Date of Award


Document Type


Degree Name

Master of Medicine (MMed)

First Supervisor/Advisor

Dr. Jacob Shabani

Second Supervisor/Advisor

Dr. Jasmit Shah

Third Supervisor/Advisor

Dr. Njeri Nyanja


Family Medicine (East Africa)


Background: There is a relationship between Benign Prostatic Enlargement (BPE) and Lower Urinary Tract Symptoms (LUTS). The persistence of LUTS can negatively affect the quality of living by interrupting daily activities. Depressive symptoms occur commonly in patients with BPE. Depression is a taboo subject in Africa, and Kenya is no exception. Depression at its worst can lead to suicide. Thus, it is of great importance to recognise the factors associated with depressive symptoms in patients with BPE and hence reinforce the need to assess depression in patients with BPE in our clinical practice.

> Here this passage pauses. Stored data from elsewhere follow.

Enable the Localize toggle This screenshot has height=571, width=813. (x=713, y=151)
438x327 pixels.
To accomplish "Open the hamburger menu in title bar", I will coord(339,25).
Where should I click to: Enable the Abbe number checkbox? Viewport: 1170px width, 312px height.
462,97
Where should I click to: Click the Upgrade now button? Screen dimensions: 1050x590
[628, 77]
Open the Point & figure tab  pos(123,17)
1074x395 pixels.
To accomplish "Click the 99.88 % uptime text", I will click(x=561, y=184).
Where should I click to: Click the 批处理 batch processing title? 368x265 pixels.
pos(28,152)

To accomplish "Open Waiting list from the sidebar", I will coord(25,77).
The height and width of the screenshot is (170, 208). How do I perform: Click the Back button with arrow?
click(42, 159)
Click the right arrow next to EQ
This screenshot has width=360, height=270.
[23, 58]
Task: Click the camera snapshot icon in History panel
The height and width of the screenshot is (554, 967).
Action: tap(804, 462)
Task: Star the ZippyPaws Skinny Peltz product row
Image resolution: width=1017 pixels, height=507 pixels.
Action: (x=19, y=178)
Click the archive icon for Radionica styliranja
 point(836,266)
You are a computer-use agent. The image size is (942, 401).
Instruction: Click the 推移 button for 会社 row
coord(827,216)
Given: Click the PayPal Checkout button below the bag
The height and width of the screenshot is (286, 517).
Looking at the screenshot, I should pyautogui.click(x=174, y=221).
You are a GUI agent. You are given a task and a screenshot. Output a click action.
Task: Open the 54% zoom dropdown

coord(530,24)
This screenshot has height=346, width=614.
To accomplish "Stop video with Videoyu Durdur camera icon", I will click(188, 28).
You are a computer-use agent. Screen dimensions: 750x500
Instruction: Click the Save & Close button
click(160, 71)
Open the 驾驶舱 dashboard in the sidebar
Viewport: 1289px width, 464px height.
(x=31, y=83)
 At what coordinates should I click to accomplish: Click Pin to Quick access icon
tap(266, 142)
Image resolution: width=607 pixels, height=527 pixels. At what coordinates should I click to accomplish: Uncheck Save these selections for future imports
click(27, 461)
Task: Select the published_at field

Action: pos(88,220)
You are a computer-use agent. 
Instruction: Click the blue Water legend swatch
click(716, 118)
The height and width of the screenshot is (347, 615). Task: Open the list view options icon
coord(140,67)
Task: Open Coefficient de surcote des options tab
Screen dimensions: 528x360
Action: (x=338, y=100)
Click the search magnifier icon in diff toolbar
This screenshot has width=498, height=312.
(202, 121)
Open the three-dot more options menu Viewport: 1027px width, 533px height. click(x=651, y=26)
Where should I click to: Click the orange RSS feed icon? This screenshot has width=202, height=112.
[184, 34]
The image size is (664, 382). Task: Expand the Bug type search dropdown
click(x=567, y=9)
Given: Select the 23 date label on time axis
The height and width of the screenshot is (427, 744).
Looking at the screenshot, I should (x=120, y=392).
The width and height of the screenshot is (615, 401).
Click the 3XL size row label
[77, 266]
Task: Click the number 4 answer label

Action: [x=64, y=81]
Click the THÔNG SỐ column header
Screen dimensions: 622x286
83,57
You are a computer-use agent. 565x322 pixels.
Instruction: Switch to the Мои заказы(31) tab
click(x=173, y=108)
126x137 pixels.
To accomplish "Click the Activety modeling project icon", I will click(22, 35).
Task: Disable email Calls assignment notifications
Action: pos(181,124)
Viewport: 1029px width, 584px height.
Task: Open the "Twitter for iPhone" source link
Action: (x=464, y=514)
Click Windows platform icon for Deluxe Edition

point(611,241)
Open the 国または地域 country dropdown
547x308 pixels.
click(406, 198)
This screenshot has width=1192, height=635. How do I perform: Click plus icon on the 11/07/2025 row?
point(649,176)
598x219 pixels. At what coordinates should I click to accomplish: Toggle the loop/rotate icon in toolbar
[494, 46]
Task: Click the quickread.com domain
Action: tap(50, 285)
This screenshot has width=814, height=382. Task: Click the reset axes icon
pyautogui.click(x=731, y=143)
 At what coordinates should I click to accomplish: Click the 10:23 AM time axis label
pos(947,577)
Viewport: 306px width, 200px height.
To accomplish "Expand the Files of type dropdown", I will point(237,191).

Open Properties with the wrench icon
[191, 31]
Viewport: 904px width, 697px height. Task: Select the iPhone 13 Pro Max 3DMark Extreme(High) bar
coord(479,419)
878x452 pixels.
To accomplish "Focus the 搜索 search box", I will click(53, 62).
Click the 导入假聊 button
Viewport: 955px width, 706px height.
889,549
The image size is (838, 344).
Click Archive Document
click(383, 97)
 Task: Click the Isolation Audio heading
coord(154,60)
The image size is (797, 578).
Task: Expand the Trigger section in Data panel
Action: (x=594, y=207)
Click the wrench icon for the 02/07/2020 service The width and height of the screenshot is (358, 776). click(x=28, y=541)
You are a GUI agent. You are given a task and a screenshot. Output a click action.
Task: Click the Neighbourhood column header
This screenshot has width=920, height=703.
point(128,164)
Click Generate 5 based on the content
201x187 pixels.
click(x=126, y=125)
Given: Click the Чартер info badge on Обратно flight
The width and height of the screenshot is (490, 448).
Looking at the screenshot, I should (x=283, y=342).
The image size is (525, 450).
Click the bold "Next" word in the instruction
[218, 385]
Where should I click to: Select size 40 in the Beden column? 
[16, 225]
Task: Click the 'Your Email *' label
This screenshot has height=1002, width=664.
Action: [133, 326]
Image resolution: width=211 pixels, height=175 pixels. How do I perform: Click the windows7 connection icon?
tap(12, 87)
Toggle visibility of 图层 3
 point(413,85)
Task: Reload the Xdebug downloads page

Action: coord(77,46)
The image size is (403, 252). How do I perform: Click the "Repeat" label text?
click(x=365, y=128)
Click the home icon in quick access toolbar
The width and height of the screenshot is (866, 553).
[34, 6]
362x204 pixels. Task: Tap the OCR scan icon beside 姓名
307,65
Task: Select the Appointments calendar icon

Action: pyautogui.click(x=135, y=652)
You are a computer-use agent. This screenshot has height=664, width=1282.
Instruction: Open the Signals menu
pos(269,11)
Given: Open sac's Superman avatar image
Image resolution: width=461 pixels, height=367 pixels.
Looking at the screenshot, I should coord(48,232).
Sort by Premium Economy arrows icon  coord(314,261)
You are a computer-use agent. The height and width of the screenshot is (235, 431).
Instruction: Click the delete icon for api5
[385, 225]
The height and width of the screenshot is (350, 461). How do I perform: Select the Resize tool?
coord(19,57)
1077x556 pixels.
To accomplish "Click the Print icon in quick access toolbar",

Objective: This study sought to determine the prevalence of depression in patients diagnosed with BPE. The study also wanted to establish factors associated with depressive symptoms in patients diagnosed with BPE and determine the correlation between the severity of LUTS and depression.

Methods: A cross-sectional design was implemented in the collection of data. The paper focused on 308 male individuals who are 40 years and beyond. Study subjects attended the urology clinic and family medicine clinic (FMC) in Aga Khan University Hospital Nairobi and the urology clinic in Aga Khan Hospital Mombasa. An interviewer-administered questionnaire was used in the collection of data. Depression was analysed using Patient Health Questionnaire- 9 (PHQ-9) while BPE was assessed using International Prostate Symptom Score (IPSS). The prevalence of depression and categorical independent variables were determined through the use of frequency and percentage. Continuous data was estimated through the use of median and interquartile ranges. Logistic regression was applied in the assessment of the relationships between depressive symptoms and independent variables at the bivariate level. Fisher’s Exact test was utilised to compare the degree of depressive symptoms among BPE patients. The level of statistical significance was set at p<0.05.

Results: Prevalence of depression among patients with BPE was found to be 2.90% while those with depressive symptoms was 42.90%. Logistic regression analysis showed that comorbid conditions, medication side effects, sexual problems (especially reduced libido) and fear in regards to the prostate condition were statistically importantly associated with symptoms of depression in patients with BPE. Depression was found to be correlated with LUTS severity [Co-relation co-efficient Spearman’s = 0.0326 (p-value <0.001)].

Conclusion: High frequency of depressive symptoms were found among men with symptomatic BPE. Assessment and early intervention of depressive symptoms among men with BPE should be initiated before clinical depression sets in. This is because depression is associated with high morbidity and mortality.